▸ **QUOTED TEXT**:
---------------

This caricature of Chile's recent past shows what happens when reporters get their news from American Embassy press officers. As David J. Morris's We Must Make Haste--Slowly convincingly demonstrates, the predominate view bears about as much resemblance to reality as a televised speech on anything by Richard Nixon. Morris, a young American journalist and community organizer, was in Chile for part of the Allende years: his book is a readable, sensible account of what actually happened.
To begin, the Frei years were hardly halcyon times of peace and social justice. Frei snuck past Allende in the 1964 election with strong conservative and CIA support, and he was always beholden to the right. As a consequence, his rhetoric outstripped reality: his touted agrarian reforms did little to change the shape of the Chilean landscape and he never got around to nationalizing the copper interests and other North American businesses as he promised.
The Chilean Left, which had been growing in strength in the previous years--Allende also came close in a 1958 election--attempted to pressure Frei into actually enacting his reforms. A group of younger radicals, tired of the plodding style of the Socialist and Communist Parties, broke away and formed the Movement of the Revolutionary Left--las miristas.

---------------

▸ **DATASET CONTENT**:
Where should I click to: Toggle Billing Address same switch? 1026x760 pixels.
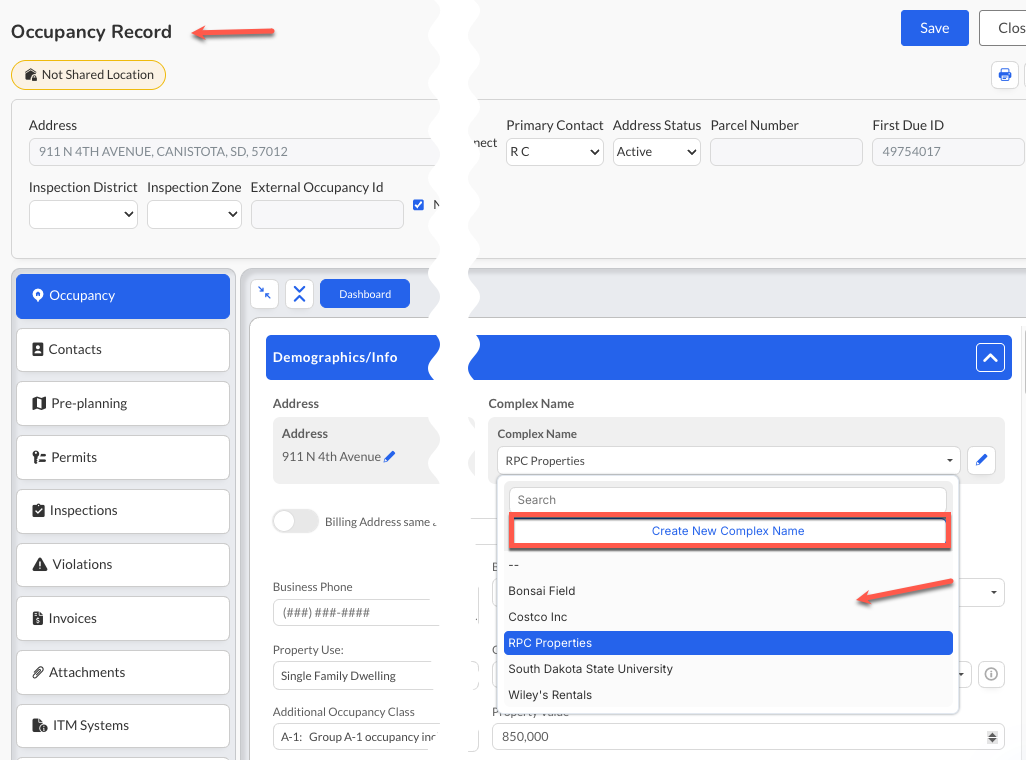295,522
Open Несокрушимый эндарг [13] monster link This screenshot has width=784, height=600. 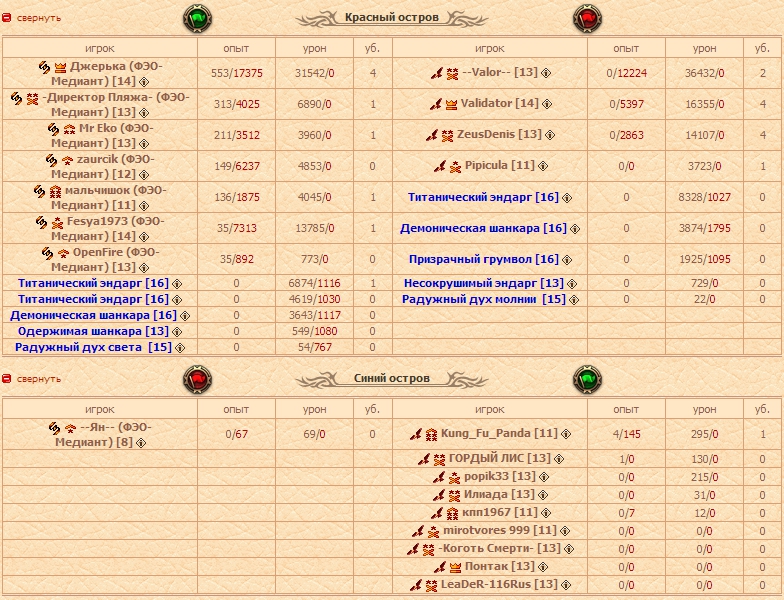pyautogui.click(x=484, y=283)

---------------

▸ **SET TASKS**:
1) Translate this sentence from the passage on Chile into Spanish: "To begin, the Frei years were hardly halcyon times of peace and social justice."
2) Transcribe the passage on Chile between "This caricature of" and "what actually happened.", inclusive.
3) Decide whether each statement agrees with the passage on Chile, and support each answer with the deciding words of the passage: (a) Frei won the 1964 election with CIA support. (b) Frei nationalized the copper interests as he had promised. (c) Morris was in Chile for all of the Allende years.

▸ **ANSWERS PER TASK**:
1) Para empezar, los años de Frei no fueron en absoluto una época idílica de paz y justicia social.

2)
This caricature of Chile's recent past shows what happens when reporters get their news from American Embassy press officers. As David J. Morris's We Must Make Haste--Slowly convincingly demonstrates, the predominate view bears about as much resemblance to reality as a televised speech on anything by Richard Nixon. Morris, a young American journalist and community organizer, was in Chile for part of the Allende years: his book is a readable, sensible account of what actually happened.

3)
(a) Yes: "Frei snuck past Allende in the 1964 election with strong conservative and CIA support"
(b) No: "he never got around to nationalizing the copper interests and other North American businesses as he promised"
(c) No: "was in Chile for part of the Allende years"